While it may seem as if the Browns are the only team in the league that can’t find a quarterback, the truth is that the NFL is starved for competent quarterback play.
The San Francisco 49ers need a quarterback, but signed Brian Hoyer in free agency to go along with Matt Barkley.
Hoyer’s former team, the Chicago Bears, need a quarterback, but signed the aforementioned Glennon as a free agent.
The Houston Texans – a team reportedly built to “win now” – are rumored to be ready to roll into 2017 with Tony Romo and his 85-year-old back once Romo hits the free agent market.
The New York Jets, Jacksonville Jaguars and Denver Broncos, among others, also need a valid NFL starting quarterback.
Yet the Browns are the only team in the entire NFL that must “do whatever it takes” to trade for Garoppolo. How is that?

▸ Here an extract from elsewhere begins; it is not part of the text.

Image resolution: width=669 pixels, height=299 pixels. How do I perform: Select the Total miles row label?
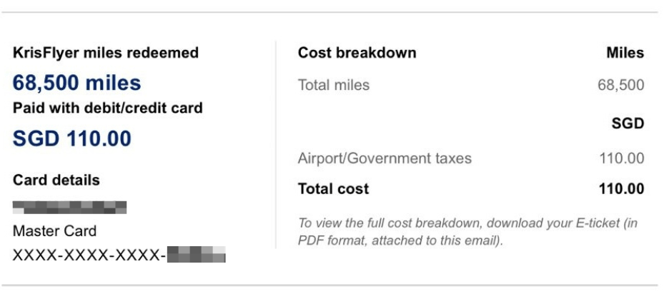click(333, 86)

Why aren’t the Texans going “all in” for Garoppolo? Head coach Bill O’Brien spent five years with the Patriots – two as quarterbacks coach and one as offensive coordinator – so you would think that he, of all people, who have an understanding of the strengths and weaknesses of Garoppolo and be willing to make a move for him.
It has been argued that because the Browns have the most to spend in a trade, then they should simply spend it all to acquire Garoppolo. And while it is always fun to see a team bid against itself for a player, the Browns are working hard to become a smart franchise, so why would they do that?
If no other team is willing to trade for Garoppolo, and the Patriots really have no intention of trading him, then why in the world would the Browns make the Patriots the type of offer that they can’t refuse?
There are multiple reasons for why the Browns should take a hard pass on chasing another team’s backup quarterback. In Garoppolo’s case, the cost in terms of draft picks and a new contract – which he will certainly want as part of any trade – is too high for a player that the Browns will not even be able to talk to until after the trade is complete.
When you lay it all out on the table, it is easy to see just how misguided all the trade talk really is.